Мое преступление (Честертон) - страница 212

И прежде всего тот сумрак, что готов был окутать Европу, напоминал о занавешенных окнах гарема, где из-за каждого угла смотрят каменные лица евнухов; именно оттуда распространилась бы огромная тень, накрыв изукрашенные палубы кораблей, а заодно все море и сушу вокруг. Тень и тишина: та самая «блаженная тишина» Востока, представляющая собой немой компромисс с несовершенством человеческой натуры.

Эти перемены затронули бы многое, но прежде всего они должны были разрушить высокие, даже в каком-то смысле утрированные представления об идеальной любви рыцаря и прекрасной дамы. Этого идеала христианские народы никогда не могли ни достичь, но не могли и отказаться от него. Но, возможно, те двое, которым посвящена моя мечта, сумели бы воплотить его в жизнь.

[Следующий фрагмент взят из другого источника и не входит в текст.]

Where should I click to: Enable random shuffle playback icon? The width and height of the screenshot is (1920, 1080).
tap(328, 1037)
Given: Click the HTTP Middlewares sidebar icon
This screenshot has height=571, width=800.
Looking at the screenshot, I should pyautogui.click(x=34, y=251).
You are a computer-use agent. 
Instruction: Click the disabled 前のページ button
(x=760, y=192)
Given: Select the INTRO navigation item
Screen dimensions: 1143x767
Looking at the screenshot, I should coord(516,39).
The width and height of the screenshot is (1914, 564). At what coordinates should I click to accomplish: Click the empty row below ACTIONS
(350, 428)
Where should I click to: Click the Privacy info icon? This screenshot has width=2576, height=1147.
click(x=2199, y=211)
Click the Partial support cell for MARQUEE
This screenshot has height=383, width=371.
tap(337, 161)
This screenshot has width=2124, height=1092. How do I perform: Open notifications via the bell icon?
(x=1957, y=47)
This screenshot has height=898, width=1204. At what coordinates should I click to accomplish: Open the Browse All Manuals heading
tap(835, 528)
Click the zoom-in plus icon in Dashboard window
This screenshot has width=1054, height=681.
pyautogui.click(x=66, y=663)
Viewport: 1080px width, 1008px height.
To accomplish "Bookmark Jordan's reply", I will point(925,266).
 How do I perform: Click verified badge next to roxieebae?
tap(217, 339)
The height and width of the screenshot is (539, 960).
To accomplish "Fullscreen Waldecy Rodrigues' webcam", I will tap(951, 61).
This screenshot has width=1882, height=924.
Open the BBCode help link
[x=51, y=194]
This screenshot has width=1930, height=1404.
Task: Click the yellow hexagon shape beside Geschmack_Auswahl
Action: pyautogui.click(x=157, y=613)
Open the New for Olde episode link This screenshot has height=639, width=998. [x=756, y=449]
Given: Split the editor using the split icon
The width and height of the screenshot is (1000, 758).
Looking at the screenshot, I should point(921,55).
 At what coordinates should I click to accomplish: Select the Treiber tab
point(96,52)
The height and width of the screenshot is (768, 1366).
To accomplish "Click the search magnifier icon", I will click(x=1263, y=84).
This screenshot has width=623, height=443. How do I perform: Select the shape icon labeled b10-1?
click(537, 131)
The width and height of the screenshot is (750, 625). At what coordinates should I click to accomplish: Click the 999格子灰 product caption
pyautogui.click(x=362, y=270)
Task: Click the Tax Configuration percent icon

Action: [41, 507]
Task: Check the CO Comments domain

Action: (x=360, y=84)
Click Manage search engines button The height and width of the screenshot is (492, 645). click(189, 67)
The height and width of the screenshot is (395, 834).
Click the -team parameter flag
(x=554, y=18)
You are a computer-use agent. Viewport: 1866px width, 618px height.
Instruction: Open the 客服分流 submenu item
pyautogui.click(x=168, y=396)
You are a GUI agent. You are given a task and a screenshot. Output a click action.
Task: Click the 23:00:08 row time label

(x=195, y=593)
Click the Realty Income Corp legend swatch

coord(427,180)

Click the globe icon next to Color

Историки могут спорить, что предпочитали англичане при Елизавете: протестантскую молитву или мессу. Но наверняка никто не будет спорить о том, что они предпочли бы, встань перед ними выбор между Полумесяцем и Крестом. Ученый мир сотрясают дебаты о том, в каком соотношении тогдашняя Англия была разделена на католиков и протестантов. Но никто не усомнится, какие чувства испытала бы та же Англия, осознав, что весь мир теперь непреложно делится лишь на христиан и мусульман. Полагаю, в этом случае англичане как минимум смогли бы посмотреть на вставшую перед ними проблему более широким взглядом – и эта широта позволила бы им осознать: пришло время отказаться от малых битв ради великой битвы. А в этой битве, просто чтобы повысить шанс на победу, дон Хуан Австрийский оказался бы истинным подарком судьбы. Победоносный герой, блистательный принц – отныне повсюду, куда бы он ни двинулся, в Европе его будут приветствовать звуки фанфар. В нем всякий бы видел одновременно олицетворение Ренессанса и крестовых походов – так, как эти понятия сплавлены и переплетены в золотых гобеленах Ариосто[109]. Все почувствовали бы близость возрождения Европы, как недавно ощущали неизбежное приближение ее смерти.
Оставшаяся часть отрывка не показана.